Seit dem ersten Tag war Deutschland sehr herzlich zu mir und es gab eigentlich keine Probleme. Ich
habe es sehr genossen, die letzten 16 Jahre in Deutschland zu leben. Meine Frau ist seit dem ersten
Tag hier an meiner Seite gewesen. Ich habe jeden Moment, den ich in Deutschland leben konnte, sehr
genossen. Es ist einfach ein großartiges Land, um dort zum Leben. Wir sind sehr glücklich hier in
Deutschland zu sein und werden mindestens die nächsten Jahre, wenn nicht sogar länger, auch
hierbleiben.

Was denkst du, wirst du am Meisten vermissen?
Die Sache, die ich wohl am meisten vermissen werde, ist es einfach jeden Tag in die Eishalle zu
kommen und in der Kabine mit den Jungs Zeit zu verbringen. Wenn man sich das für einen bewusst
macht, dann ist es wirklich ein Traumjob. Du kommst zur Arbeit und kannst Zeit mit deinen 20 engsten
Freunden verbringen. Man hat einfach Spaß, arbeitet hart zusammen auf dem Eis und kämpft und
spielt zusammen. Man wird zu einer Familie. Durch die langen Busfahrten und vielen Stunden, die man
miteinander verbringt, entwickelt man eine starke Bindung. Da gibt es nichts vergleichbares. Es war
mein absoluter Traumjob.

Hast du bereits Pläne für die Zeit nach deiner Karriere als Eishockeyprofi?
Für meine Zukunft habe ich schon einen festen Plan.
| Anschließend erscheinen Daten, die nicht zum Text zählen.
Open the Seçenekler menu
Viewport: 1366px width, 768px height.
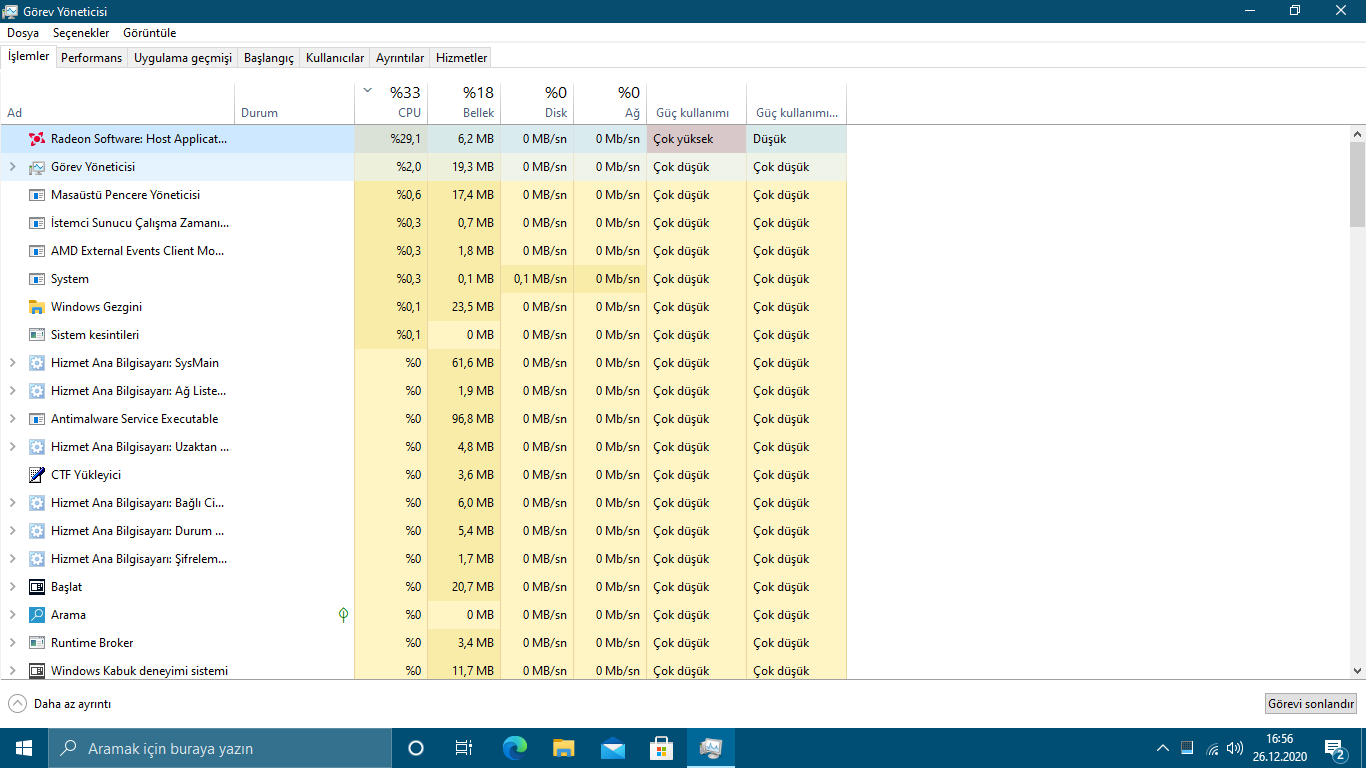point(81,33)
Ich werden mit der Agentur Müller aus Kassel,
eine Agentur spezialisiert auf Vertrieb von Kinowerbung und Akquise von Sportsponsorship,
zusammenarbeiten. Dort werden ich in den Bereichen Networking und Sponsoring für
Sportmannschaften, vor allem für Eishockeyteams, arbeiten. Ich kann ihnen mit dem Eishockey helfen
und sie mir mit dem Sponsoring. Ich freue mich auf diese neue Aufgabe.
Abschließend möchte ich noch Danke sagen, an die Organisation der Huskies and die Huskies-Fans,
dass sie mir die Möglichkeit gegeben haben in der Eishockeystadt Kassel zu spielen.